Legitimacy Quotes (5 quotes)
One can be deluded in favor of a proposition as well as against it. Reasons are often and for the most part only expositions of pretensions designed to give a coloring of legitimacy and rationality to something we would have done in any case.
Aphorism 50 in Notebook C (1772-1773), as translated by R.J. Hollingdale in Aphorisms (1990). Reprinted as The Waste Books (2000), 41.
Physical science enjoys the distinction of being the most fundamental of the experimental sciences, and its laws are obeyed universally, so far as is known, not merely by inanimate things, but also by living organisms, in their minutest parts, as single individuals, and also as whole communities. It results from this that, however complicated a series of phenomena may be and however many other sciences may enter into its complete presentation, the purely physical aspect, or the application of the known laws of matter and energy, can always be legitimately separated from the other aspects.

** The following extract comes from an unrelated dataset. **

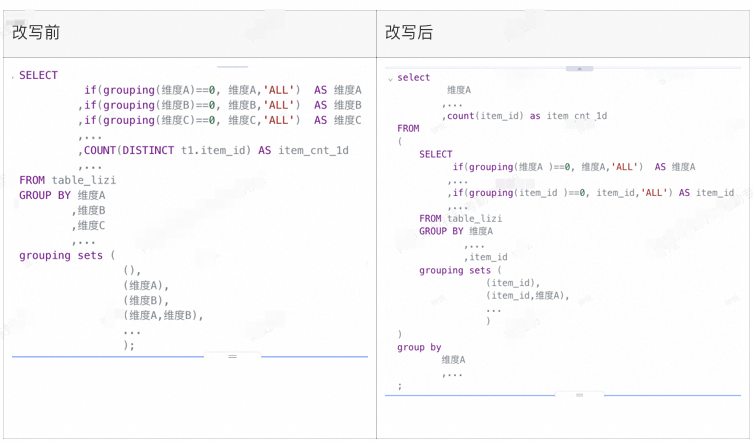Collapse the right select code fold chevron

In Matter and Energy (1912), 9-10.
The foundation of morality should not be made dependent on myth nor tied to any authority lest doubt about the myth or about the legitimacy of the authority imperil the foundation of sound judgment and action.

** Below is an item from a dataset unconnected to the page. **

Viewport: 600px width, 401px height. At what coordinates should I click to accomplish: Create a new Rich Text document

In a letter to a minister in Brooklyn, N.Y. (20 Nov 1950), third paragraph, as quoted in Helen Dukas and Banesh Hoffmann (eds.), Albert Einstein: The Human Side (1979, 1981), 95.

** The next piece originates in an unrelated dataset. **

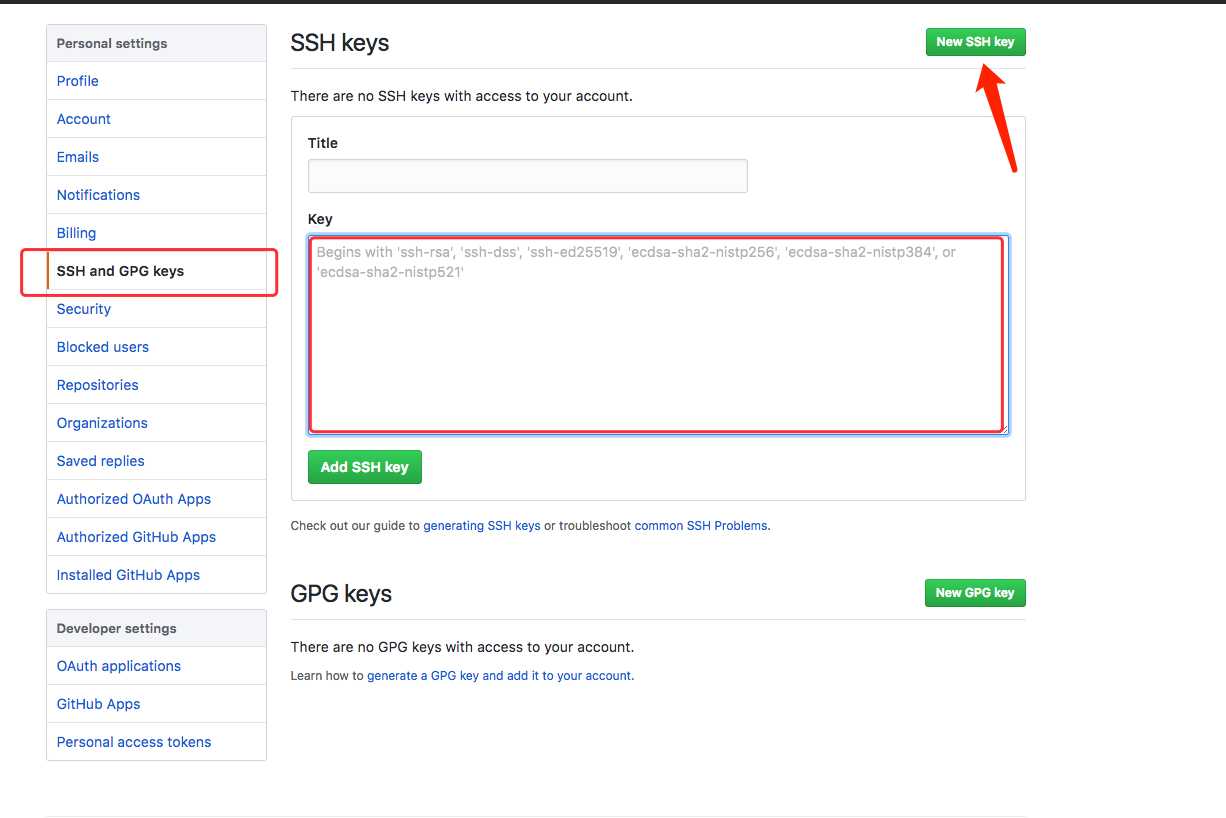Click the New SSH key button
1226x818 pixels.
click(x=975, y=42)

The laws of Coexistence;—the adaptation of structure to function; and to a certain extent the elucidation of natural affinities may be legitimately founded upon the examination of fully developed species;—But to obtain an insight into the laws of development,—the signification or bedeutung, of the parts of an animal body demands a patient examination of the successive stages of their development, in every group of Animals.
'Lecture Four, 9 May 1837', The Hunterian Lectures in Comparative Anatomy, May-June 1837, ed. Phillip Reid Sloan (1992), 191.
The mystery of creation is not within the range of [Nature’s] legitimate territory; [Nature] says nothing, but she points upwards.
In History of the Inductive Sciences (1837), Vol. 3, 588.